In my case, the earthquake insurance policy being offered by the California Earthquake Authority would cover $304,638 to rebuild my home. Unfortunately, there is a 15% deductible on the structure’s replacement cost, which means the first $45,695 in damages will come out of my pocket before I see a penny from the insurance company.
Here’s the rub: Short of my home being completely destroyed, it’s fairly unlikely I’d encounter damages far above the policy’s large deductible. That hunch is backed up in a CBS MoneyWatch article by Kathy Kristof who wrote:
Total loss claims from fires are common, but they’re rare with earthquakes. California’s two biggest quakes — the 1989 Loma Prieta quake and the 1994 Northridge quake — give some clues. Roughly 45,000 claims were submitted after the Loma Pieta quake, and the average value (not adjusted for inflation) was between $9,000 and $18,000. (If you figure a 3% inflation rate, the $18,000 claim would be worth just over $36,000 today.) The Northridge quake generated 195,000 claims with an average value of $35,000 — about $60,500 in inflation-adjusted dollars, assuming a 3% average inflation rate.
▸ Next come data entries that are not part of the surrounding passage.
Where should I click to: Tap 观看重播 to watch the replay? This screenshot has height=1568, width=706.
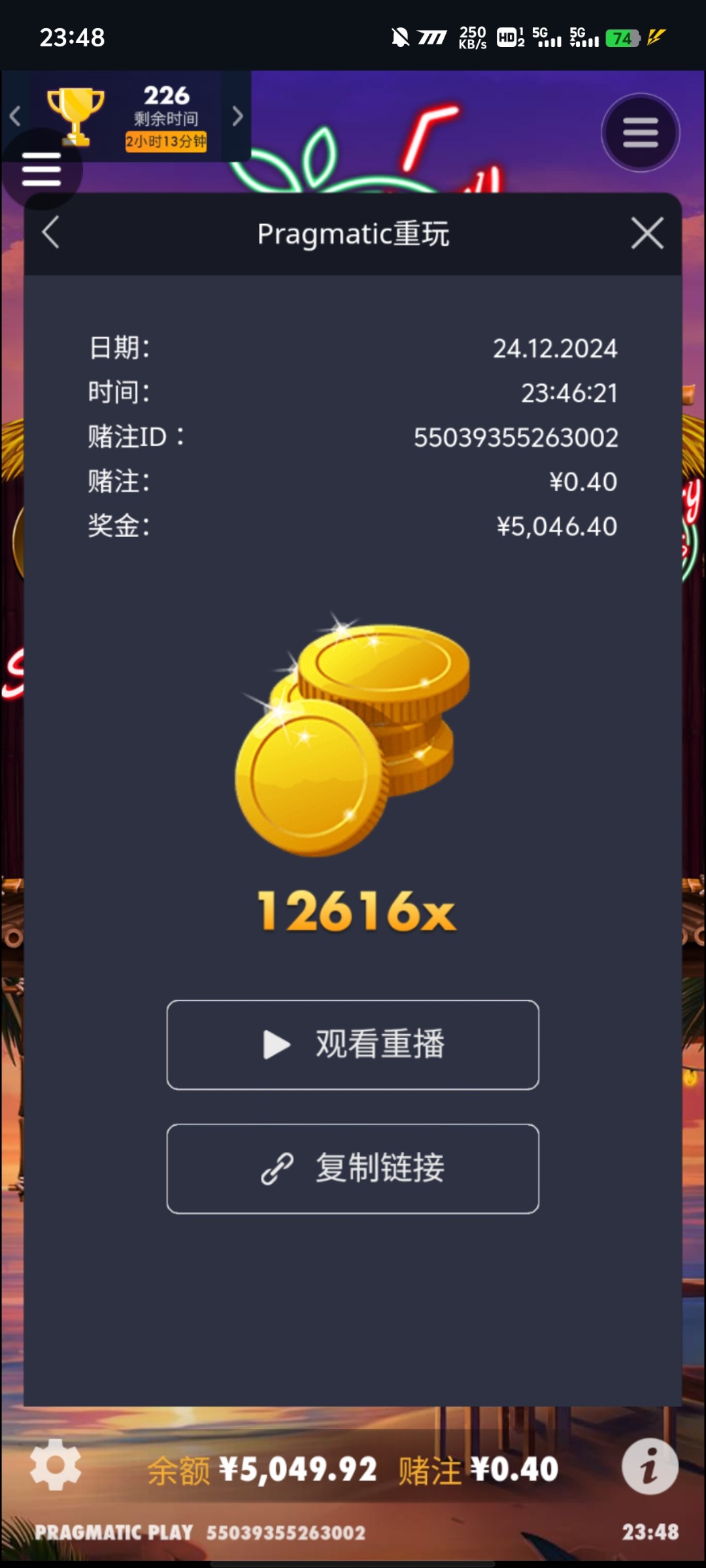[x=353, y=1045]
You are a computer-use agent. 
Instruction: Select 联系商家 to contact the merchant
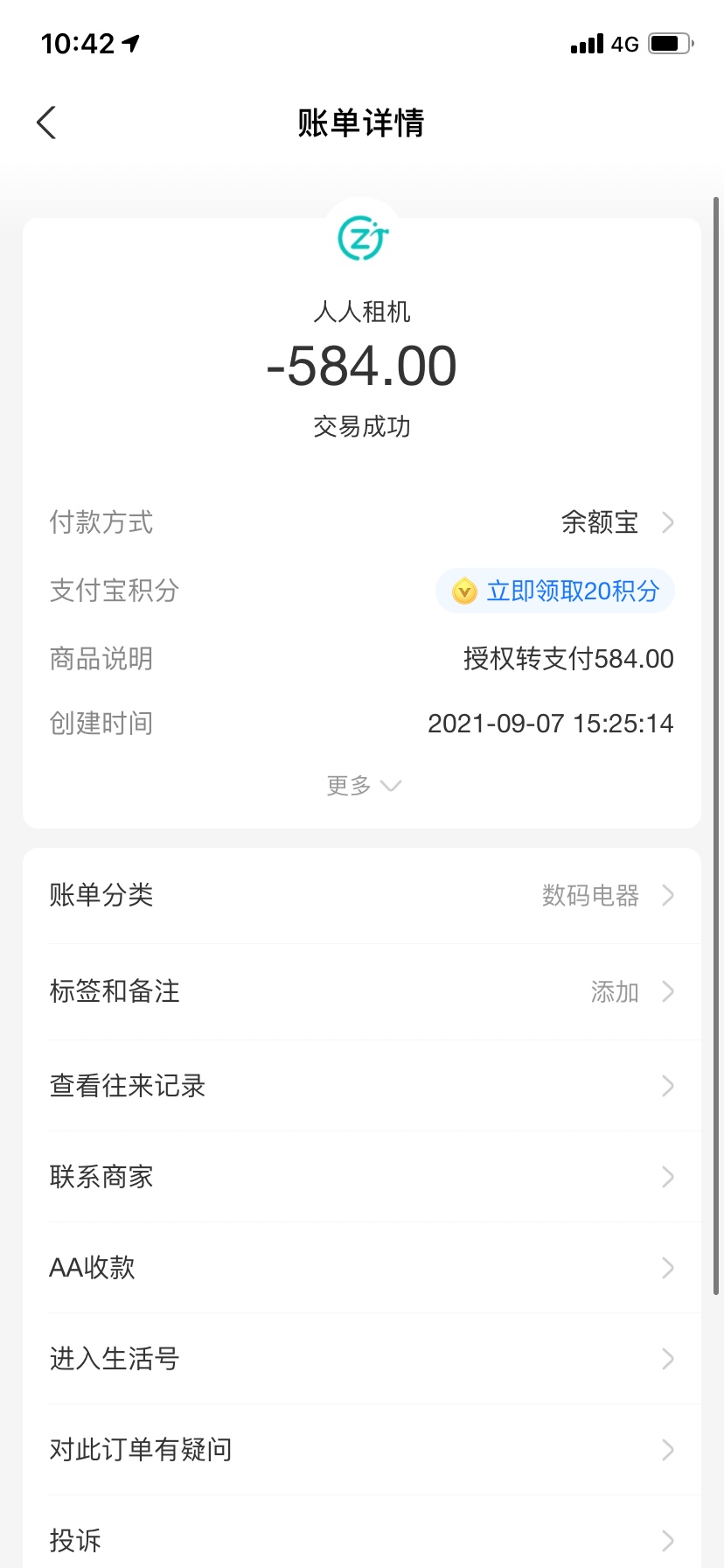pyautogui.click(x=362, y=1177)
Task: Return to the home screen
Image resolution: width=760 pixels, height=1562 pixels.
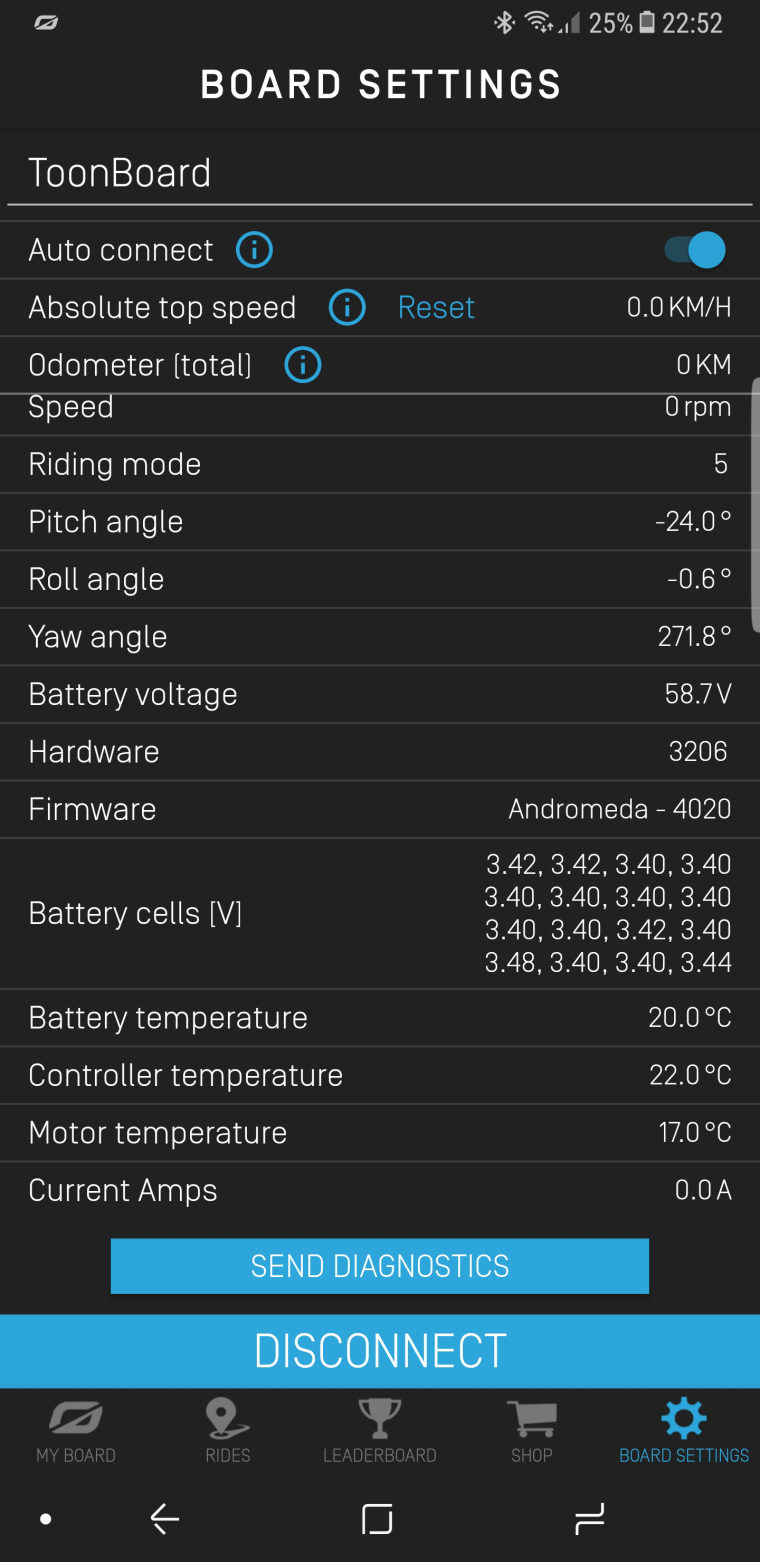Action: click(377, 1520)
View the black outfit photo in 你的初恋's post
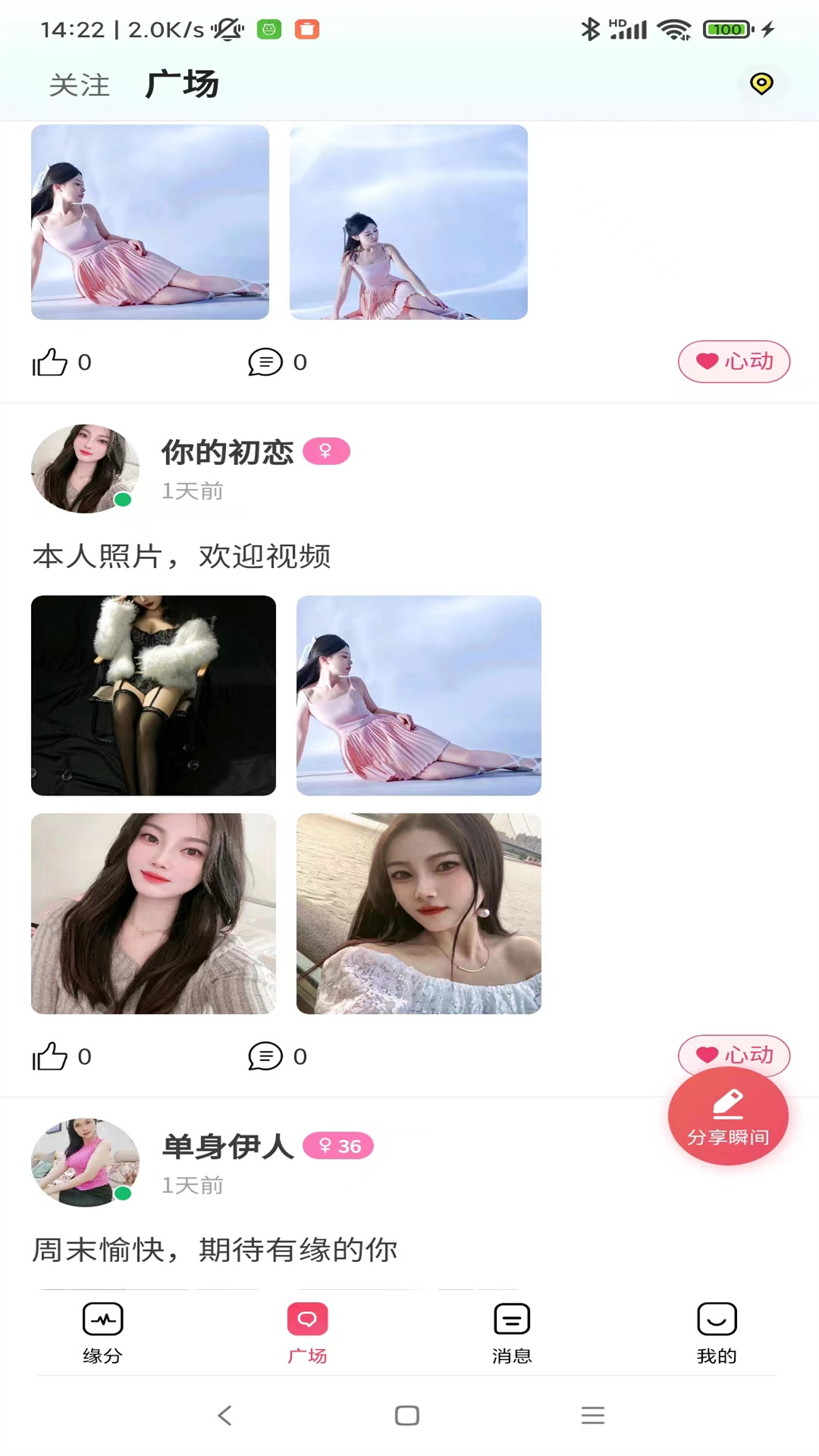The height and width of the screenshot is (1456, 819). click(153, 695)
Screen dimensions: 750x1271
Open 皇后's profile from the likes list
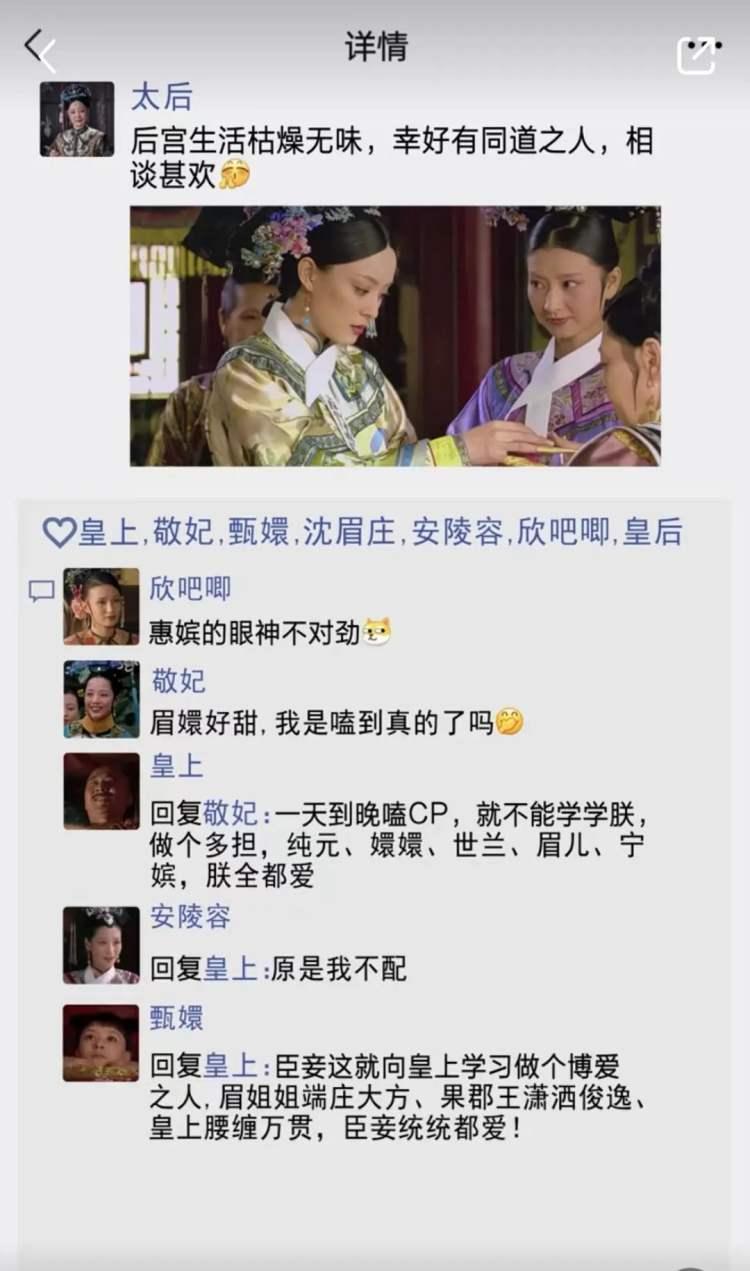tap(653, 533)
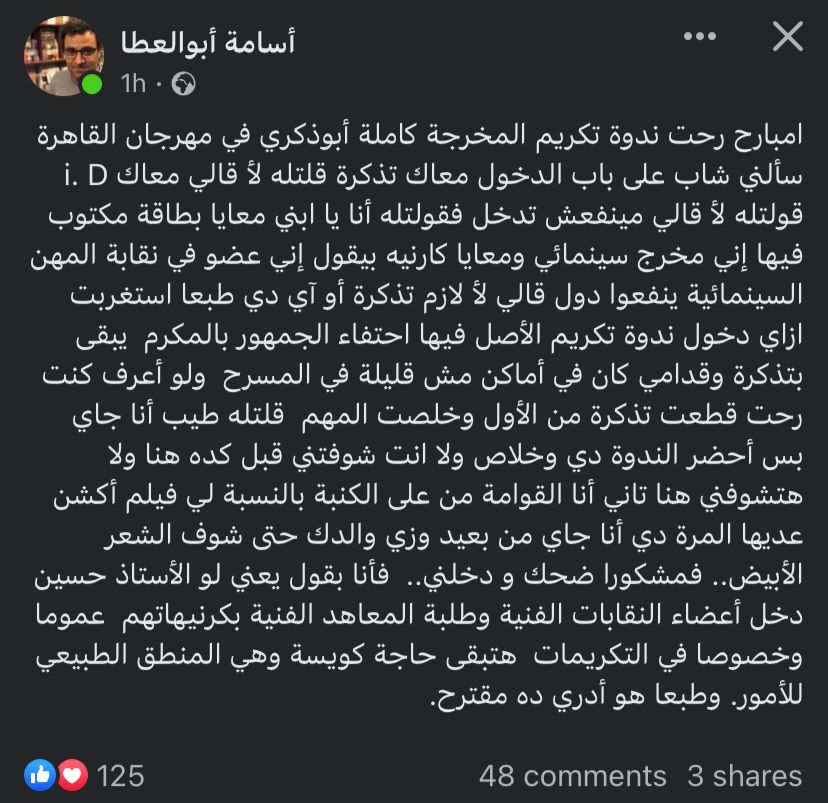Open the author name أسامة أبوالعطا
This screenshot has height=803, width=828.
coord(208,42)
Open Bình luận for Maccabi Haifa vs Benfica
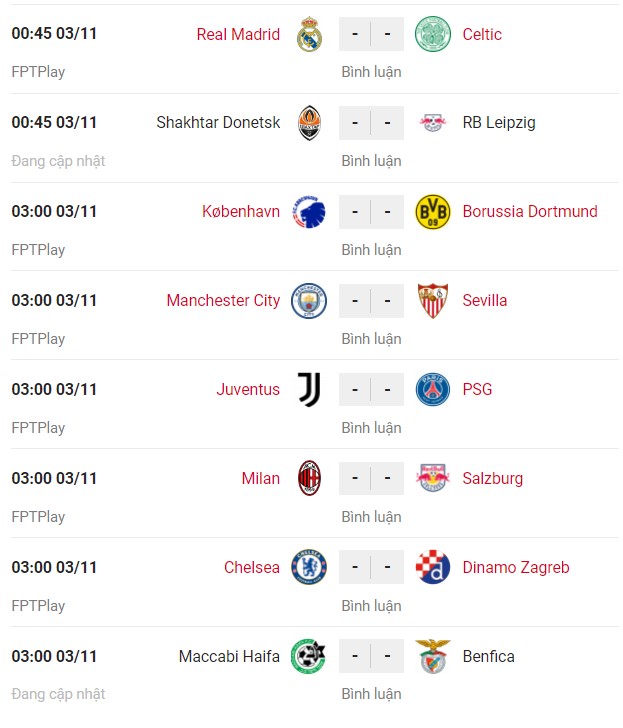Screen dimensions: 623x728 [371, 694]
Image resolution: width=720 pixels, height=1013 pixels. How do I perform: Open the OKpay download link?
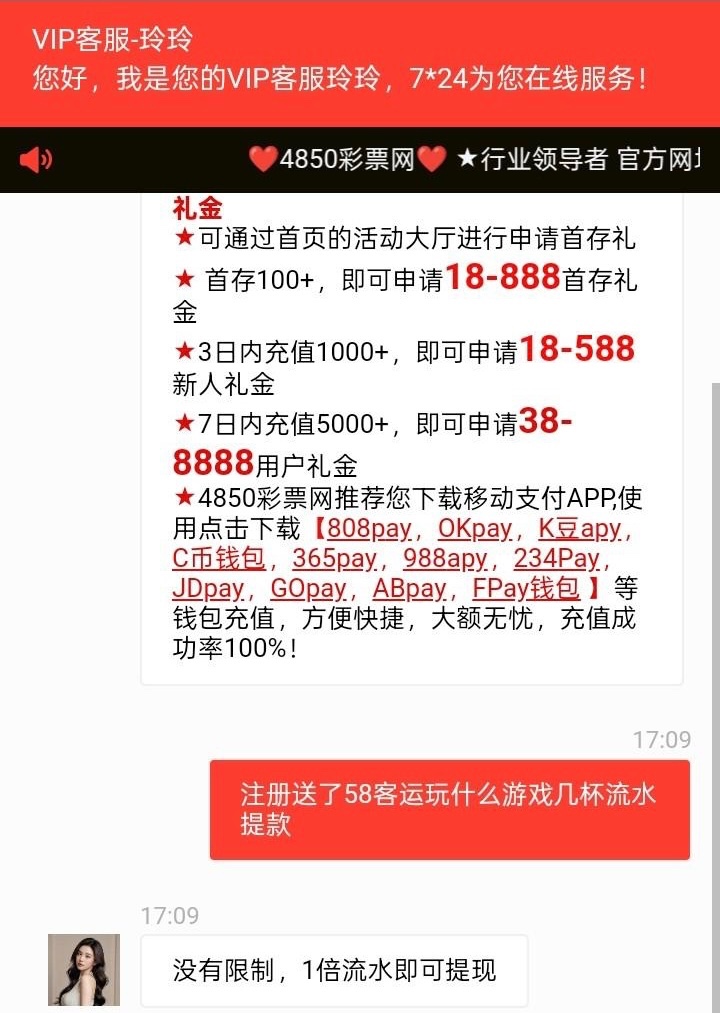point(475,528)
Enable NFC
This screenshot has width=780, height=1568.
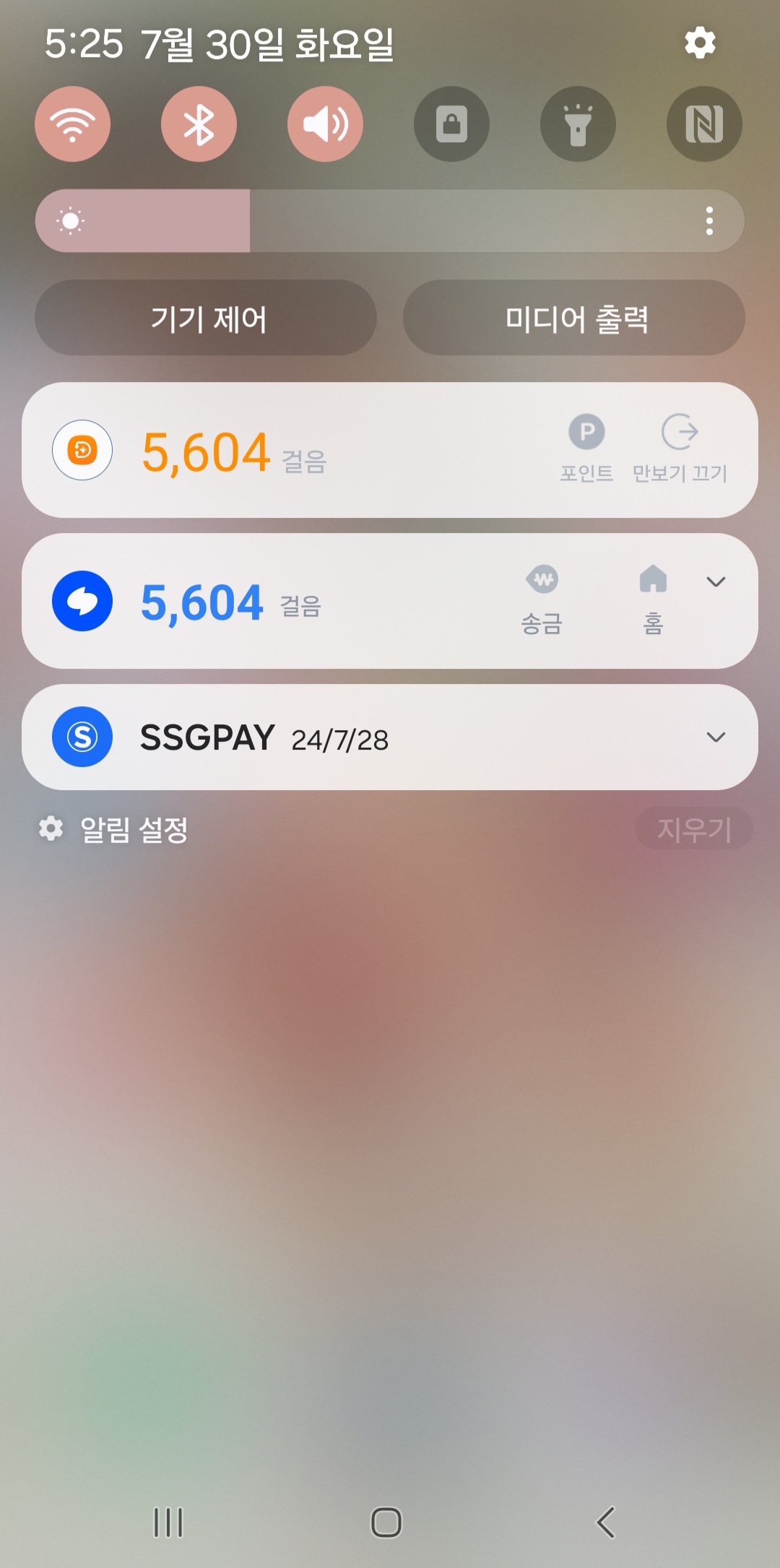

It also doesn’t help that the earthquake insurance would only cover $5000 worth of damage to the contents of my home. That’s almost ludicrous.
If my home was older, or built of brick or masonry construction, I would probably buy it, but it’s not. I have a relatively new wood-frame home — built just 15 years ago — that is bolted to the foundation and constructed to the latest earthquake-resistant standards.
That’s why, after carefully weighing all the risks, I’ve decided to take my chances and decline the earthquake insurance because, for me, the potential benefits simply don’t justify the cost of the coverage.